さすがに発車のアナウンスが流れながら駅員の方にぎゅうぎゅうに押されて乗る満員電車はしばらく乗っていません。
緊急事態宣言後の電車はけっこうまばらでリュックも前に持ってこなくても大丈夫なくらいパーソナルスペースが確保されておりました。
最近はというとリュックを前にもってこなくてはいけない人の密集具合で例えるならジェットコースターを待っている列くらいの人口密度であります。
リュックを意気揚々と背負っていたあの日々がいつの間にか消え去り毎朝のストレスの原因になっていた満員電車がやや息を吹き返しつつあります。なんてことでしょう。

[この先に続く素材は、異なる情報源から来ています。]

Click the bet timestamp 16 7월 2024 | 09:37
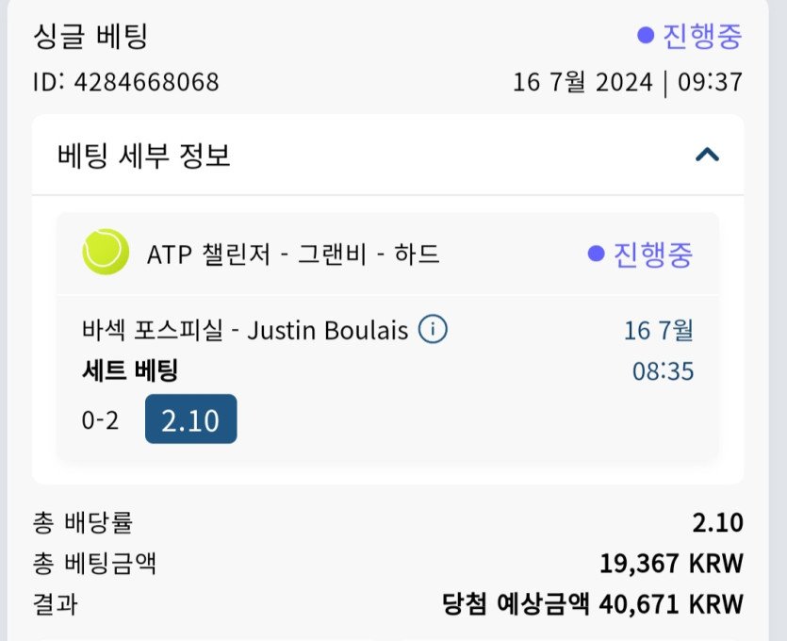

そもそも見ず知らずのどこの馬の骨(古い?)かもわからない人たちと肌が触れ合う距離で長い事拘束されていた事がおかしかったのです。温度も匂いも伝わる空間では本を読むかケータイをいじることぐらいしか気を紛らせませんでした。
満員電車にも時間帯によってタイプが変わります。ここで挙げる違うタイプは終電間際の電車が該当します。
終電間際の電車は匂いもまた朝とは違う匂いで騒がしい車内というのは想像に難くないかと思われます。飲み会帰りの人で充満する空間はシラフでその局面を迎えたらより一層地獄です。
さらに吐瀉られたら一生の地獄で、そんなリスクを孕んでいる密閉空間というのは今考えるととてつもなくおそろしいものです。
酔いも回り本も中々中身が入ってこなく、ケータイも充電が切れてしまった終電間際の電車は周りの人を観察するくらいしか気を紛らわせないもんでした。それでも僕は何か気を紛らわせたいときおしゃれな事を言いたいわけではないのですが月を眺めていました。
今にも気絶しそうな吊革に掴まるおじさんや近くでほぼ前戯にちかいレベルでイチャイチャしている飲み会帰りの男女も仕事帰りの方もいる空間。そんなそれぞれの人間味の溢れた空間にいることから離れた今でこそ電車の中から無心で月を眺めてはいかがでしょうか。
僕は何も思いませんでした。きっとこれからも何も思いません。それでも意味のないことを無心にできるという事が自分自身に何かをもたらしてくれると期待をしてしまうのです。
余裕のない今だからこそ月を眺められたら。